# Reaktor Blocks 1.3 Update



## synthpunk (Jun 7, 2017)

Now available.
http://newsletter.native-instruments.com/ov?mailing=27MSSIMO-HK87YF&m2u=28CB4O80-27MSSIMO-D4J18UQ&utm_source=newsletter&utm_medium=email&utm_campaign=Blocks+1.3.+exisitng+customers+c%3DBlocks1_3_Update+b%3DKomplete+t%3DUpdate_PD


----------



## AdamAlake (Jun 12, 2017)

I am very surprised this is not getting more attention.

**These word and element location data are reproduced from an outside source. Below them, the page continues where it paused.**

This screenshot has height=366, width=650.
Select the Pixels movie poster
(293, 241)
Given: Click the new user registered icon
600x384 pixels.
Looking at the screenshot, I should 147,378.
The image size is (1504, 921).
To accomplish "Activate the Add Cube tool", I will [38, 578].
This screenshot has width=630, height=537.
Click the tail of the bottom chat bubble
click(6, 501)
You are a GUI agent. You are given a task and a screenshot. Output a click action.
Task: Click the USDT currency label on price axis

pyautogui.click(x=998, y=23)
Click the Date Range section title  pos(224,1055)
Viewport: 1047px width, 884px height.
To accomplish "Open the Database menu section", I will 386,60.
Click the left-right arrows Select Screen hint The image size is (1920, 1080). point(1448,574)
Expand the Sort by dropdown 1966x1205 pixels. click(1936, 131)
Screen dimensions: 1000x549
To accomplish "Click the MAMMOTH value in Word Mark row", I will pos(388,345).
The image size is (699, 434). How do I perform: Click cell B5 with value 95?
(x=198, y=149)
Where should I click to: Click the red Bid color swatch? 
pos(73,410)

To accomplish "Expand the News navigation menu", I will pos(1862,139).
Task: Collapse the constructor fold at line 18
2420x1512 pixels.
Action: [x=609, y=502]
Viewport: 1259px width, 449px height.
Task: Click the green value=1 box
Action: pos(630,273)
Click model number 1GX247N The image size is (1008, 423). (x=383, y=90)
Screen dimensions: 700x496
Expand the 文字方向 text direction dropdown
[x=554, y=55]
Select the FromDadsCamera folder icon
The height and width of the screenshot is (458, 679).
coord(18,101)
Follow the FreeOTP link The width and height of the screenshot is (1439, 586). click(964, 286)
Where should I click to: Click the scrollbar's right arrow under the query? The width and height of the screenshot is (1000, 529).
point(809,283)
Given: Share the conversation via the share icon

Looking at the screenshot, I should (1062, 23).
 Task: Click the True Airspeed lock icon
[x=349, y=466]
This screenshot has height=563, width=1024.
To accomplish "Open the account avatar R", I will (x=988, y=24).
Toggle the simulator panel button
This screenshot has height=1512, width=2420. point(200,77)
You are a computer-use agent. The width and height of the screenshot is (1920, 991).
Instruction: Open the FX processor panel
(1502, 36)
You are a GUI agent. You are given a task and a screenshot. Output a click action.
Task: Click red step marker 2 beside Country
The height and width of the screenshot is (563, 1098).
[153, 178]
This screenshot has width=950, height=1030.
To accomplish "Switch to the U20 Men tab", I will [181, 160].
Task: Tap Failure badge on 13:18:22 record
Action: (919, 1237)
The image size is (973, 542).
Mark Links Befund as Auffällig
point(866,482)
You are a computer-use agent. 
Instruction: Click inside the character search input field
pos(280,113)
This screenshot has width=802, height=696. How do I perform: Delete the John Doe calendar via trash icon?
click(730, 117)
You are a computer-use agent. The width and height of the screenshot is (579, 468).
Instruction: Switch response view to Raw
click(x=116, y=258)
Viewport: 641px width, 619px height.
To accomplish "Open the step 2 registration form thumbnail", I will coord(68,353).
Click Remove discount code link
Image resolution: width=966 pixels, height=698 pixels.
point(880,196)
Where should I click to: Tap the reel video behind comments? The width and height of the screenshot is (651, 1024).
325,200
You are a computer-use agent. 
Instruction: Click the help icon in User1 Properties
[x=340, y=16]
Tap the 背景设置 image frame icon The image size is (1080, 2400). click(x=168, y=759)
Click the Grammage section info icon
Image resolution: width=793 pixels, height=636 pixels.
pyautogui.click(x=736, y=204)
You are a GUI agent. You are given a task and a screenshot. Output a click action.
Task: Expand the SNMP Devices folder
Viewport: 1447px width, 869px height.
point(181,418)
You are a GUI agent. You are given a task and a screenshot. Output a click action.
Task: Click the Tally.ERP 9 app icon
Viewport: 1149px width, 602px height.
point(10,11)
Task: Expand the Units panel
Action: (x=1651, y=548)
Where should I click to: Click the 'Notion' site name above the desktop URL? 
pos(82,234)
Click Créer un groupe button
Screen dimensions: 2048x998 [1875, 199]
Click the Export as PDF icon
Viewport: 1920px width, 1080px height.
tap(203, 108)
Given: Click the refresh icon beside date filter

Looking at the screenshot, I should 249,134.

The new Shift Sequencer is one of the best TB-303 emulations I have come across so far, great update overall.


----------



## Mornats (Jun 12, 2017)

Do you have to have Reaktor 6 to get this? I'm on Reaktor 5 and only had an update to 1.0.2.


----------



## Parsifal666 (Jun 12, 2017)

AdamAlake said:


> I am very surprised this is not getting more attention.
> 
> The new Shift Sequencer is one of the best TB-303 emulations I have come across so far, great update overall.



It is great. But then my ABL Pro is pretty great, too imo (amazing 303-esque patches in Sytrus and Harmor as well).


----------



## synthpunk (Dec 20, 2017)

A Beginners Guide To Reaktor Blocks
https://blog.native-instruments.com...Blog_1217+b=Komplete+t=Blog&utm_content=owned


----------



## Shad0wLandsUK (Dec 21, 2017)

synthpunk said:


> A Beginners Guide To Reaktor Blocks
> https://blog.native-instruments.com/a-beginners-guide-to-blocks/?uuh=d7984df8cd402a6de4419311b32f75e5&utm_source=newsletter&utm_medium=email&utm_campaign=Blog+newsletter+1217+Reaktor+c=Blog_1217+b=Komplete+t=Blog&utm_content=owned


Aha, @synthpunk always in the know


----------